You need to go on Shark Tank and This is the perfect Shark Tank product were phrases that prompted Martin Dimitrov, WHS alumnus, to take his company, SnapClips, safe and easy weight collars, to the show back in September. While enrolled in the entrepreneurship program at WHS, John Kritek, business education teacher, entertained the idea to Dimitrov, but was hesitant since he would’ve had to give up 5% of his company regardless of getting a deal or not.
“That was one of the reasons and in the back of my mind, I was timid about it. When you think about it, being a high school kid- what are the chances of me going on Shark Tank and getting a deal,” Dimitrov said.
3 years later, with the support of one of his mentors, Patrick Tannous, also a WHS alumnus, Dimitrov was off to test his luck in the Shark Tank. All of his hard work paid off as SnapClips, caught the interests of Lori Greiner, Mark Cuban, and Alex Rodriguez. Dimitrov described pitching in front of to well-known entrepreneurs was an out of body experience.
“It was crazy. I went in there super confident, knowing what I wanted, who I wanted to do a deal with, and then when I went in there, it was kind of like an autopilot. I didn’t really feel like I was there,” Dimitrov said.
Even though Dimitrov felt that his pitch was perfect, if given the chance to relive that
moment again, he admits that he would have tried asking Mark Cuban for courtside seats or maybe tried getting a better deal.
“Just small things, nothing crazy,” Dimitrov said.
Making a deal with both Mark Cuban and Alex Rodriguez sent Dimitrov from the tank to cloud 9, but knew that they would be excited about the product before pitching due to their backgrounds. Cuban owns the Dallas Mavericks and Rodriguez, a retired professional baseball player, owns almost a thousand gyms, so it made sense for them to be on board.
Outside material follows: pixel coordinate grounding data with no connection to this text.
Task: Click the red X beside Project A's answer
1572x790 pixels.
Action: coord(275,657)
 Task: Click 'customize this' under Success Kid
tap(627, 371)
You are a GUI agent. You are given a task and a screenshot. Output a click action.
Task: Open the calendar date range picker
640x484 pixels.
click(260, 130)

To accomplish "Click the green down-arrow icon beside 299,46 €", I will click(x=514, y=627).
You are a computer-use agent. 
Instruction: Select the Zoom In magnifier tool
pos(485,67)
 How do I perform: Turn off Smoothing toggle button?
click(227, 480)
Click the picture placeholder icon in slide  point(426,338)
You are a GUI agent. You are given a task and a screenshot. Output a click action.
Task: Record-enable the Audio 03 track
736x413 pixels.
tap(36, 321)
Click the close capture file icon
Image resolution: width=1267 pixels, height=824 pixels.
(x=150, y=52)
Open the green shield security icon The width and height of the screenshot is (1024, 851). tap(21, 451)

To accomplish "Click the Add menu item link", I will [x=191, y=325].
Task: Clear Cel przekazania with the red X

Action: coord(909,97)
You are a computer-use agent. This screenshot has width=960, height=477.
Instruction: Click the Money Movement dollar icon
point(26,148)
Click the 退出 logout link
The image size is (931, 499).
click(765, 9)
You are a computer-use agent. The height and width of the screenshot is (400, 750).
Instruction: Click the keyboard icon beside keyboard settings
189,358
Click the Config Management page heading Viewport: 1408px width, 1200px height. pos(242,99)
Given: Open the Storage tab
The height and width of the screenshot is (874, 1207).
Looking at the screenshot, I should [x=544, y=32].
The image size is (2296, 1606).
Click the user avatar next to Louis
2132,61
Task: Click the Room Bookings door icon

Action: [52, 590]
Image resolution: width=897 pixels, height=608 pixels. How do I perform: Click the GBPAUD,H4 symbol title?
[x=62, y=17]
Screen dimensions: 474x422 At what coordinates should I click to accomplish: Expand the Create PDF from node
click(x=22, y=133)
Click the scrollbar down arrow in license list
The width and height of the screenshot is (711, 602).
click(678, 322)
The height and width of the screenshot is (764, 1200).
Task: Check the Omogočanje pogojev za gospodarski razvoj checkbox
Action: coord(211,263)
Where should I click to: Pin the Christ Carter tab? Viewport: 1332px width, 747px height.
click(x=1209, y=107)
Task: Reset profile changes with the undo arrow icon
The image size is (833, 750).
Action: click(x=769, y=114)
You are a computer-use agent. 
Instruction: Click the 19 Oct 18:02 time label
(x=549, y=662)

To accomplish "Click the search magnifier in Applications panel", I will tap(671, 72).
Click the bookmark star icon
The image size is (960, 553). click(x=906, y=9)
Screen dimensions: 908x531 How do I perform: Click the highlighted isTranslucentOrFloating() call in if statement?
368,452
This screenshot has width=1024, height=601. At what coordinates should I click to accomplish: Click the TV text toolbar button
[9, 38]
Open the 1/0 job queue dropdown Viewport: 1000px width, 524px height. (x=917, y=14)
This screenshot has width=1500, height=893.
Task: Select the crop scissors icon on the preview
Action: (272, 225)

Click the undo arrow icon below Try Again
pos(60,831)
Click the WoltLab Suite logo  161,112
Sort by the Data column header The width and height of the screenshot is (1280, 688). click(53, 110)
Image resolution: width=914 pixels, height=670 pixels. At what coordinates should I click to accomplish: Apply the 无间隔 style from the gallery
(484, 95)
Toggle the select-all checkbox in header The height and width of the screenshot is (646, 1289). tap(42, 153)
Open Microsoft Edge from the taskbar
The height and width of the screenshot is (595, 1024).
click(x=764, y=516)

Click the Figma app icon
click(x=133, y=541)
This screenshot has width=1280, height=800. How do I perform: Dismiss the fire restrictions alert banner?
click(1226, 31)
“Then when Lori came in it was just even better because we have other purposes of the product that she can be helpful with and that was just the icing on top,” Dimitrov said.
Before teaming up with Cuban and Rodriguez, Greiner actually offered Dimitrov a partnership but that meant he would be giving up 50% of his company which he respectfully turned down.
“I started smiling because I thought it was funny. There wasn’t a chance I was gonna take a deal like that,” Dimitrov said.
After the show aired, orders for SnapClips were pouring in- so much so that the website crashed.
“There was literally no time to celebrate or do anything. There was just fulfilling all the orders that we got from the show,” Dimitrov said.
In the show, he may have already taken a deal with the sharks, but behind the scenes, they are still negotiating. He almost walked away from the deal altogether, but the sharks reeled him back. They’re still trying to figure everything out, but nonetheless this process has taught him valuable lessons that will stay with him through his future endeavors.
“More recently, I’ve learned to not trust everyone. You really can’t trust anyone in business because everyone is just out there, making money for themselves. I had to learn to reread and triple check contracts before you sign them and make sure that what you’re signing right now you’re gonna be ok with in a few years. The number one thing I’ve learned is make sure you have a plan, break it down, attack it step by step- nothing happens overnight, everything is a long process. You have to have a vision because if you don’t have a vision or an end goal then you don’t know where you’re going and you’re not gonna end up where you wanna be,” Dimitrov said.
As for now, SnapClips is going into a research and development stage in which Dimitrov and his team will figure out exactly where he wants to take the company and launch SnapClips in a couple of different industries.
“It’s gonna be like a whole new SnapClips. We’re taking it to the next level,” Dimitrov said.